By Magazin-Deutschland.de on Email

Whatever the result of the FIFA Women’s World Cup final on Sunday (July 17), the tournament has already delivered a surprise winner: Japan’s national team. With their 3:1 win against Sweden on Wednesday (July 13), the athletic Asian squad have not only made it to the final against the USA (3:1 in the semi-final against France), but are celebrating their best ever international soccer success. At the end of the semi-final, the otherwise reserved Japanese players were over the moon: many of them cheered and hugged each other, absolutely overjoyed. And after the match, the spectators in the Frankfurt stadium witnessed a familiar Japanese ritual on the pitch. Fans cheered as the charming team expressed their gratitude for the worldwide sympathy and support following the disastrous earthquake and tsunami with their banner: “To our friends around the world: Thank you for your support”.

The fans can now look forward to seeing the Japanese team again in the World Cup final. Frankfurt, the city on the Main which has already hosted three of the World Cup matches, will be in the spotlight once more. And the World Cup arena, which was sold out for the semi final, will again be seething with a capacity crowd of more than 48,000 fans as the final kicks off between Japan and the USA. On the bank of the River Main fans will doubtless guarantee a great atmosphere for the climax of the tournament: the Football Gardens, Germany’s biggest Women’s World Cup fan mile, will be giving the fans another fantastic football experience. Along the bank of the Main, between Untermainbrücke and Holbeinsteg, more than 120,000 fans celebrated the World Cup opening match accompanied by a spectacular show surrounding a 14-metre high ball on a floating stage.
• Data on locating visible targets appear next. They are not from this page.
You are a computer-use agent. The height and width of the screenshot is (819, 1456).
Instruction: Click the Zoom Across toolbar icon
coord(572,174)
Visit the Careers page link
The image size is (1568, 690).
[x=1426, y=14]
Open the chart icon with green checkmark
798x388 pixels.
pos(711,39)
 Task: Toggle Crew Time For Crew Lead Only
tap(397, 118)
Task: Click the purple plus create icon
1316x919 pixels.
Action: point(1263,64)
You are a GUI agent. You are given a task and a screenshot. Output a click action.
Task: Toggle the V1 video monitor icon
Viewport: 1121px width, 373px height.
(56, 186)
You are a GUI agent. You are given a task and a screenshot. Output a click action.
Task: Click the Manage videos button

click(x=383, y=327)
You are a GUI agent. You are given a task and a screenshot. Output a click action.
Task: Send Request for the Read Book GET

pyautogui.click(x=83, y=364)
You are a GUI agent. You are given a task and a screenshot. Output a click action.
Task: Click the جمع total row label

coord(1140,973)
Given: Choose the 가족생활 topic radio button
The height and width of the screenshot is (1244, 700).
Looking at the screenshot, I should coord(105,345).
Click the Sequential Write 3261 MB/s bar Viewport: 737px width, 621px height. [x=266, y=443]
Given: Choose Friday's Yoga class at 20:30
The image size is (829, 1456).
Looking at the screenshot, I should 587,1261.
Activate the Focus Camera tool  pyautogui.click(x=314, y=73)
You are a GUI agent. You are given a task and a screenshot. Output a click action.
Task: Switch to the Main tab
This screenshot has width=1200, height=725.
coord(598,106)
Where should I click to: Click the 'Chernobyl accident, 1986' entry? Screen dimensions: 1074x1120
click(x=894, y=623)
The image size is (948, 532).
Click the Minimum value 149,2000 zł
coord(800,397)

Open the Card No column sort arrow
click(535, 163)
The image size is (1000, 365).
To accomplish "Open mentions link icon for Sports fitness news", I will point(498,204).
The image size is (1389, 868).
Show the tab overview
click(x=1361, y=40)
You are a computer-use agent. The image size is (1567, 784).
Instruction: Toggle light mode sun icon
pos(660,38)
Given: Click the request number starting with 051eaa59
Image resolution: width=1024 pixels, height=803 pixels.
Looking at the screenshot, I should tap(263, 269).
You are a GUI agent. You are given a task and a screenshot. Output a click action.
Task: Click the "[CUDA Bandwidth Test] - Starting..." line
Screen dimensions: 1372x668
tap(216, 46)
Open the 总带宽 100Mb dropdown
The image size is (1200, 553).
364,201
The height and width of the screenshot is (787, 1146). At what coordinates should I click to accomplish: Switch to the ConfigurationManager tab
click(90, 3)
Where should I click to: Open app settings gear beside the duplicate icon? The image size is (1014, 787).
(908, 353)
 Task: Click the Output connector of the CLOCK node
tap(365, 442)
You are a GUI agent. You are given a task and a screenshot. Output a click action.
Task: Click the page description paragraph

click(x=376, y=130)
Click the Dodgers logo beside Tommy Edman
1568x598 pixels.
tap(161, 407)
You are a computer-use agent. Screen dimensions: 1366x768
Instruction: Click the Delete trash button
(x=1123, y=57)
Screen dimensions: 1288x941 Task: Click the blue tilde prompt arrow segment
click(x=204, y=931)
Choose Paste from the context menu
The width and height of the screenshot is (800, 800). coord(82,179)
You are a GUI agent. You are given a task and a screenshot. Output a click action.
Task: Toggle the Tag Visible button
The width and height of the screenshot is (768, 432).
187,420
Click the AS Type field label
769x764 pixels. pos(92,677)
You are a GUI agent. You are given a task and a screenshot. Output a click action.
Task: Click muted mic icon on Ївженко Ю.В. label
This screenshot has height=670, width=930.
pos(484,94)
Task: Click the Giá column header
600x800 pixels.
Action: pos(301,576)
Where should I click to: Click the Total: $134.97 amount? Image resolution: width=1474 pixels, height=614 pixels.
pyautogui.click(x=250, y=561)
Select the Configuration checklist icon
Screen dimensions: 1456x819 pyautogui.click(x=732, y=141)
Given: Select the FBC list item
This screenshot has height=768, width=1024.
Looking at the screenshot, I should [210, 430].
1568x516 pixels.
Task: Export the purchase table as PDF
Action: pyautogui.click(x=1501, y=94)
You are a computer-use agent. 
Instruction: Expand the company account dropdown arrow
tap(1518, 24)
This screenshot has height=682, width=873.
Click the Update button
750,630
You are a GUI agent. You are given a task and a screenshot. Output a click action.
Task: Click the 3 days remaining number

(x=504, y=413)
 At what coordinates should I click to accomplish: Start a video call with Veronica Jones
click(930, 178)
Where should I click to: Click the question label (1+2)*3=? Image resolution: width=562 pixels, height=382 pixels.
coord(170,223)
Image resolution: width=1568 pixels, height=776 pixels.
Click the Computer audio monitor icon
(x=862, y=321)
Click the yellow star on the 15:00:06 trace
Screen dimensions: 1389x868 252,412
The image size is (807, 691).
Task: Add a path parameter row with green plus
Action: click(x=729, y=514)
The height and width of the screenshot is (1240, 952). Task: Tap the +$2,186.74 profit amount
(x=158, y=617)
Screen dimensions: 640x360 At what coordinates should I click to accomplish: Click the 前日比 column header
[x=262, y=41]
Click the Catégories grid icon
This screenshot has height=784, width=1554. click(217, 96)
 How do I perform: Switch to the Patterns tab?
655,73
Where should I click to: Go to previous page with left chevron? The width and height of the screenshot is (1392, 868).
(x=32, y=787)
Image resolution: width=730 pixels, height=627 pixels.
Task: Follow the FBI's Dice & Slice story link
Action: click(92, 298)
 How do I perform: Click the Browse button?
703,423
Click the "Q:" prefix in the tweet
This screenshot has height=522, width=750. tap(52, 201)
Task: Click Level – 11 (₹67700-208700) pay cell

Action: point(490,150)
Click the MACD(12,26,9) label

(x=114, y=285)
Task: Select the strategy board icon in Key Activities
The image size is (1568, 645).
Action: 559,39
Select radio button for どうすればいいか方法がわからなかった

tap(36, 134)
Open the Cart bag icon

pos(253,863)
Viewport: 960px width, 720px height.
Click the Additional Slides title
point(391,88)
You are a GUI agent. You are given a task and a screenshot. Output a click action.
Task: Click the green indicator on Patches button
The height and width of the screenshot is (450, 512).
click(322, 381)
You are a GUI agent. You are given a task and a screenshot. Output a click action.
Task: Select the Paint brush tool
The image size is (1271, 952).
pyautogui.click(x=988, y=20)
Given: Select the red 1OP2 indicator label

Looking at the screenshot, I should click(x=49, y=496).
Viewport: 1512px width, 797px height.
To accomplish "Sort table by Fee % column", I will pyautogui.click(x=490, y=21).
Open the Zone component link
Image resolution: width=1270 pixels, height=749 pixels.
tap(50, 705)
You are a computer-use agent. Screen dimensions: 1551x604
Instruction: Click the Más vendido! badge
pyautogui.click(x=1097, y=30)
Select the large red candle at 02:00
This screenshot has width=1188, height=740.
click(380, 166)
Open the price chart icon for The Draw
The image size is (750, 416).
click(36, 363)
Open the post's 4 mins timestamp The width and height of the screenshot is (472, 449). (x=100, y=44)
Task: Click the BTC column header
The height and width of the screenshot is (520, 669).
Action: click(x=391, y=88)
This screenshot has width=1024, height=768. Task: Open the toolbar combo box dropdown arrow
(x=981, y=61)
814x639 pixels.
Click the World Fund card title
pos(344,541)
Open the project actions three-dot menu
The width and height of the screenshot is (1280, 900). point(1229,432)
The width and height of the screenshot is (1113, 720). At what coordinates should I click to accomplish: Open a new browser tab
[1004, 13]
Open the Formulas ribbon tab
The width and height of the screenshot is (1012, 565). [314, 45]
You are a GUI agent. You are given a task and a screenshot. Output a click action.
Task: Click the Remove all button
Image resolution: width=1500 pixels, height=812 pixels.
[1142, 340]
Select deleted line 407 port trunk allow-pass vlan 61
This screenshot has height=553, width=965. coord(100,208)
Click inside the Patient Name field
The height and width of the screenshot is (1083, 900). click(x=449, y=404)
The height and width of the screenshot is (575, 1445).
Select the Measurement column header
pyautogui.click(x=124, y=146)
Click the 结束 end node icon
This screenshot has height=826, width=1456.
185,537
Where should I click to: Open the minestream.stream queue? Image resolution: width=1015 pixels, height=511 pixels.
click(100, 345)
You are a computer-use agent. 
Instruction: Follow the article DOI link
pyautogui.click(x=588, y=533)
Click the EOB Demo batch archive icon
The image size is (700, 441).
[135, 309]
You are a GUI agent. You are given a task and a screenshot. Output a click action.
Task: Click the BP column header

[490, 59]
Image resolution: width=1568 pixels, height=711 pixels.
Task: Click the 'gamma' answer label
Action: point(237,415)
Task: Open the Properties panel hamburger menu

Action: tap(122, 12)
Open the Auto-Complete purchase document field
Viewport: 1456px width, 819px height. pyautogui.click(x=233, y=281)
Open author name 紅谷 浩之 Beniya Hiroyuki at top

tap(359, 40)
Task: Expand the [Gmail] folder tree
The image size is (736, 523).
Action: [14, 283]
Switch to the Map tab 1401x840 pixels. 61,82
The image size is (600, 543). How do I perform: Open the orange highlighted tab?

The big final will be flanked by the city’s World Cup motto “Frankfurt – The Heart of Women’s Football” in an atmosphere reflecting the host’s great women’s football tradition. This is where Germany’s first women’s football club, 1. Deutsche Damen-Fussballclub (1. DDFC), was founded in 1930. Today the city has numerous successful girls’ and women’s clubs, including Germany’s current top female football team, the 1. FFC Frankfurt. In the coming season this club will include a player who is now hoping to take her country to its first World Cup title: Saki Kumagai. The 20-year-old defence player in Japan’s national team is leaving the leading club Urawa Red Ladies to play for Frankfurt.

The city would certainly be happy to welcome a world champion into its football ranks. But one thing is certain: with or without the prestigious trophy, Saki Kumagai and her teammates will be saying “Thank you for your support” with their banner at the end of this exciting Women’s World Cup tournament.